I looked back and noticed Grover was walking back over. Or at least, to the beat of his ability. He sat between us, and Nancy got up to move. I shivered slightly, hunching over.
A wave of warmth flooded over our little group. Things started shimmering, and I was getting a headache. I shook my head, trying to clear it. There was a split second where everything spun and I felt like my memories were being rewritten. I stuck my hand into the fountain and splashed my face.
"I hope Mrs. Kerr doesn't mess him up too bad." Grover sighed, looking towards the door of the Museum. Wait... What?

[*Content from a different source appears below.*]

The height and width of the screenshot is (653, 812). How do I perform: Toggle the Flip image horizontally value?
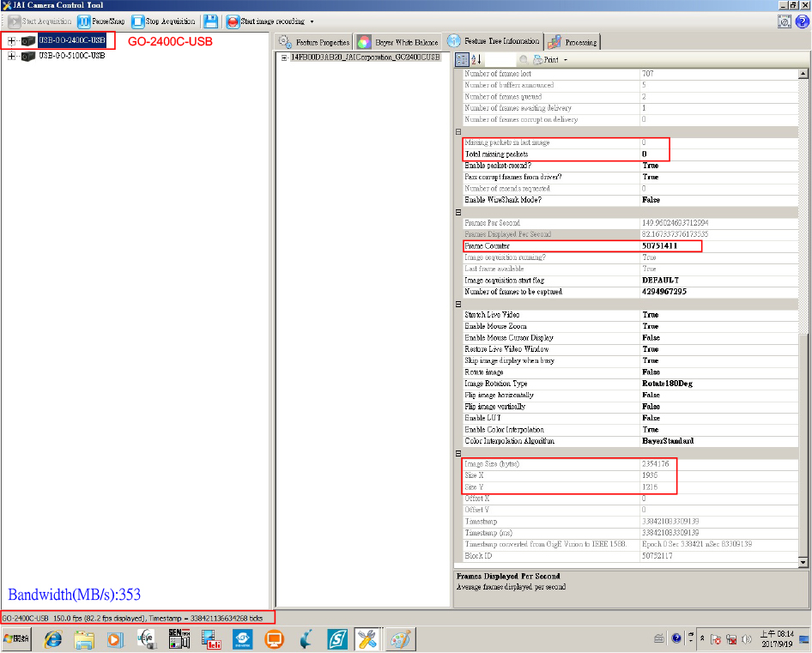pos(651,395)
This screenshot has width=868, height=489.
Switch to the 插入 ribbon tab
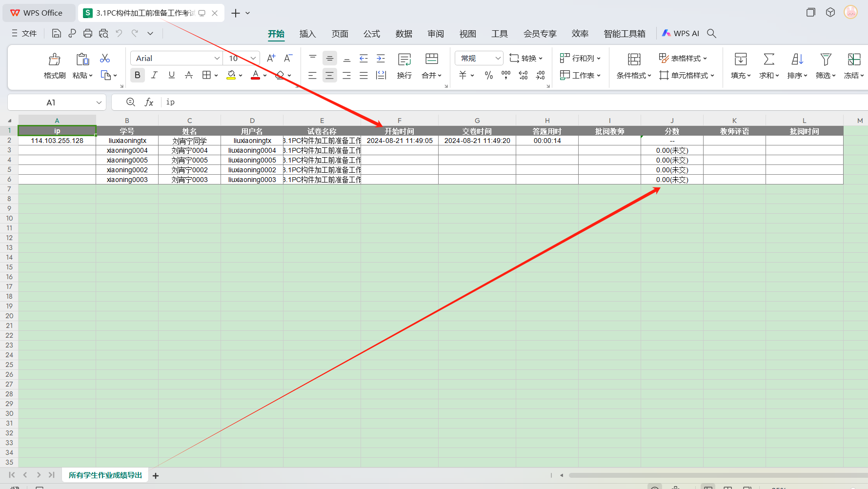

"Grover... Who's Mrs. Kerr?" I asked, turning to face him. His mouth opened but he hesitated, looking at me funny. Like he'd come to a realization, like he found out we had a paper due tomorrow, and one that took awhile.
"Addy, Mrs. Kerr, our Pre-Algebra teacher?" He looked slightly startled. Like I'd sprouted a second head. I raised an eyebrow at him, like he was crazy. Which he was, we didn't have a teacher named Mrs. Kerr.
"Grover, our Pre-Algebra teacher was Mrs. Dodds." I wrapped a strand of my dark hair around my finger, frowning at the crimping of the curls.
"No..? We never had a teacher named Mrs. Dodds." He tried to convince me. He really was trying. But Grover was a terrible liar, he hesjtated before he said anything about it and he was looking at me strangely.
We were too busy arguing to notice Percy coming out of the Museum. It was beginning to rain, so most of us gathered around Mr. Brunner's umbrella.
"Addy, there's never even been a Mrs. Dodds. I don't even think there's one in New York."
I am so doneeeee my writing just keeps getting worseeeeeee.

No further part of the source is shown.